Having to manually deal with null is much more complicated than having an Option/Optional type in my opinion. We've also seen that it's far less safe.
> Go is extremely pedantic about a number of things like unused library imports, trailing commas, etc. which have absolutely no bearing on the actual compiled code
Trailing commas, agreed. But unused library imports have the (probably unintended) side effect that their `func init()` will execute. Which is also why there is an idiomatic way to import a module without giving it an identifier, just to have this side effect.
Hoare was talking about null references specifically. Or, to be even more precise, making references nullable by default, and allowing all operations on them in the type system, with U.B. or runtime errors if they actually happen.
NULL in SQL is a very different and largely unrelated concept. Though probably a mistake just as bad - not the concept itself even, but the name. Why did they ever think that "NULL" was a smart name to give to an unknown value? For developers, by the time SQL was a thing, "null" was already a fairly established way to describe null pointers/references. For non-developers, whom SQL presumably targeted, "null" just means zero, which is emphatically not the same thing as "unknown". They really should have called it "UNKNOWN" - then its semantics would make sense, and people wouldn't use it to denote a value that is missing (but known).

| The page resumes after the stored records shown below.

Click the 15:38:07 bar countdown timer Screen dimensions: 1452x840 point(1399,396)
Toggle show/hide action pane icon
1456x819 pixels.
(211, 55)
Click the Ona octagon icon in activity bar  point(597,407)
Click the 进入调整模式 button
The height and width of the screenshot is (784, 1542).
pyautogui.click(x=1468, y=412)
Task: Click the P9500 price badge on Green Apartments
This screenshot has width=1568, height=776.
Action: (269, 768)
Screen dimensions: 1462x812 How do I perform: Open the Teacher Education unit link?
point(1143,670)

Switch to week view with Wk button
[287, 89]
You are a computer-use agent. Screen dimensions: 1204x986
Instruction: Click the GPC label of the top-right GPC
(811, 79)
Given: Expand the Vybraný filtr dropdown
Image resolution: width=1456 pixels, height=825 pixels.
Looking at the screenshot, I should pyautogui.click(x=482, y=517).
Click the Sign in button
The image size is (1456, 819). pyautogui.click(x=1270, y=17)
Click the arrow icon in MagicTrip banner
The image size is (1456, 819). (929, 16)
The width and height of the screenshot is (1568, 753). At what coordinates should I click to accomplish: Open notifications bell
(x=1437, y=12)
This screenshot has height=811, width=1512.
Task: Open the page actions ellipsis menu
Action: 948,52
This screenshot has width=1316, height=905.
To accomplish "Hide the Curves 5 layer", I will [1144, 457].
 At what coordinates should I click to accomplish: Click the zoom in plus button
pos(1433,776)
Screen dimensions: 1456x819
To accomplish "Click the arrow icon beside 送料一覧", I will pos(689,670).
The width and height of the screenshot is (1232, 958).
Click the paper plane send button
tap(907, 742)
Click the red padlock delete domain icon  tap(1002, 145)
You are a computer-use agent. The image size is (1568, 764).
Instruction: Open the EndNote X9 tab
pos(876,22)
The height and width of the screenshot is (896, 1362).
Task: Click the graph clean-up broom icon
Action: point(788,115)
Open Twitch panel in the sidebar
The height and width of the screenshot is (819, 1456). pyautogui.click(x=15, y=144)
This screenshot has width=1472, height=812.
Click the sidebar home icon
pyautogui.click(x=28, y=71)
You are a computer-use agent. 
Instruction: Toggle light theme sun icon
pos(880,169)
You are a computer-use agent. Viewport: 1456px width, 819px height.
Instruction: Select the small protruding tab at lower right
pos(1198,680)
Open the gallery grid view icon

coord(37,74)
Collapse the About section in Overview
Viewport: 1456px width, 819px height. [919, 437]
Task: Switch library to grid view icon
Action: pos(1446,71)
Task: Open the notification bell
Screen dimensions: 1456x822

Sounds like this could have also been mitigated by either the SQL server warning about SUM() operating over a nullable column or a "where foo is not null" clause. Your solution is best, though.
“I call it my billion-dollar mistake. It was the invention of the null reference in 1965. At that time, I was designing the first comprehensive type system for references in an object oriented language (ALGOL W). My goal was to ensure that all use of references should be absolutely safe, with checking performed automatically by the compiler. But I couldn't resist the temptation to put in a null reference, simply because it was so easy to implement. This has led to innumerable errors, vulnerabilities, and system crashes, which have probably caused a billion dollars of pain and damage in the last forty years.”